What’s more, to get great on ‘terre battue’, as they call it here, how on earth is that workable for somebody from Scotland, where serviceable dirt courts are hard to find on the few days a year when the rain holds off? He went to Barcelona when he was 15 to take in his specialty on the red earth of the Sanchez Casal institute.
In any case, even by then, he would have been no less than 10 years behind his new opponent Rafa, who one speculations essentially fell on to an earth court from his bunk.
How amazing, then, to believe that Murray’s name could enhance the renowned Coupe des Mousquetaires trophy. A thought since a long time ago exiled from the domains of the whimsical. He began winning on dirt a year ago and was just ceased from achieving a first French Open final in a five-set battle with that somewhat helpful apprentice from Serbia, Novak Djokovic.
On the red soil this year, Murray cleaned up another Masters arrangement title – in Rome – having challenged the final in Madrid and a semi-final in Monte Carlo.
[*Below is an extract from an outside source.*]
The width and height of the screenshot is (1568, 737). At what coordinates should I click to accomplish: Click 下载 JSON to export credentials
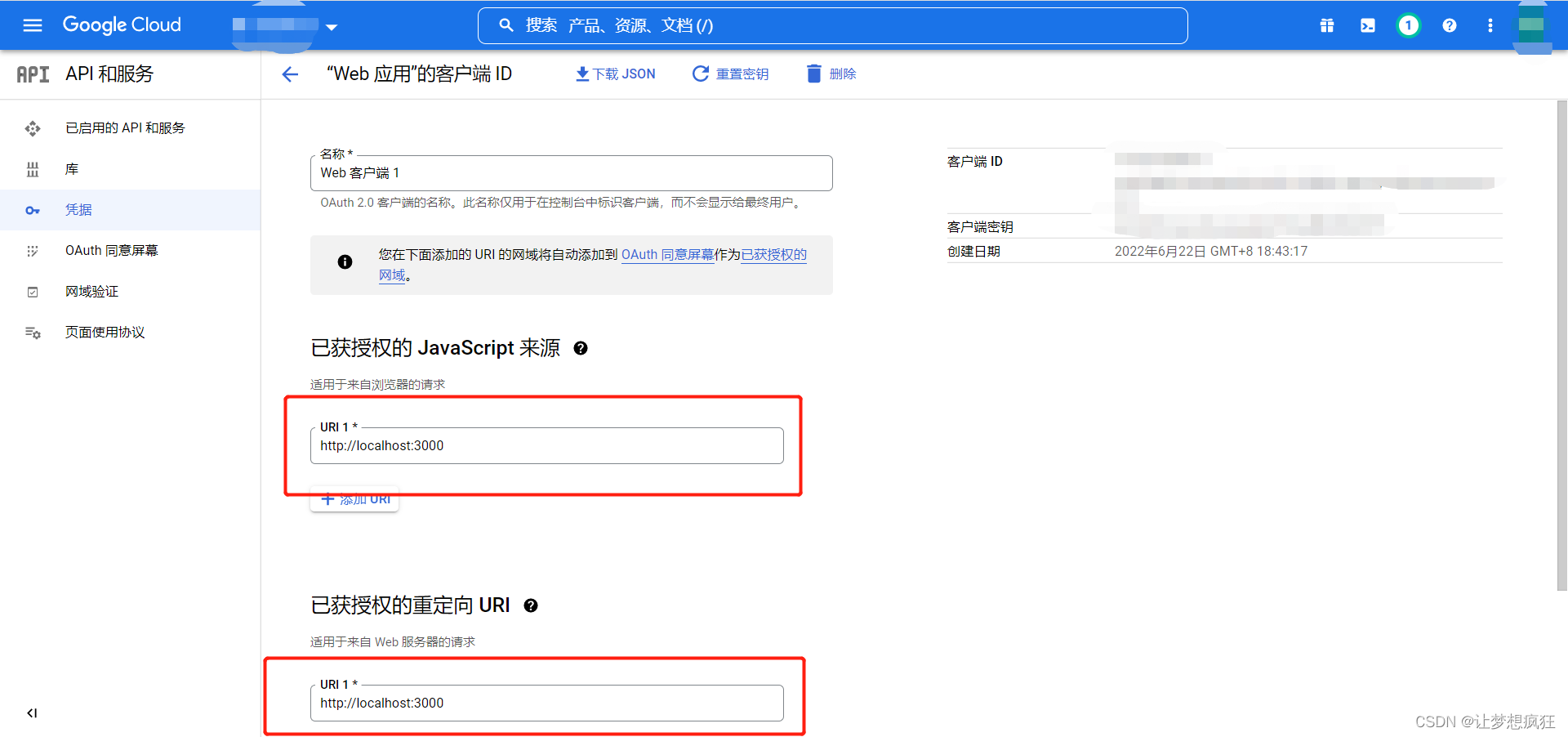click(615, 74)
He’s a serial mud court contender nowadays, in spite of the fact that it took him a while to discover his feet on a more tricky than expected surface here at the Porte d’Auteuil.
As monsieurs Stepanek and Bourgue would bear witness to, he didn’t play like a world number two against them in the primary couple of rounds. What Murray showed more than anything in those matches was yearning and heart – and in addition demonstrating what is a major axiom in any sort of game: a win is a win.
Much better tennis followed in the resulting three rounds as his planning and certainty developed.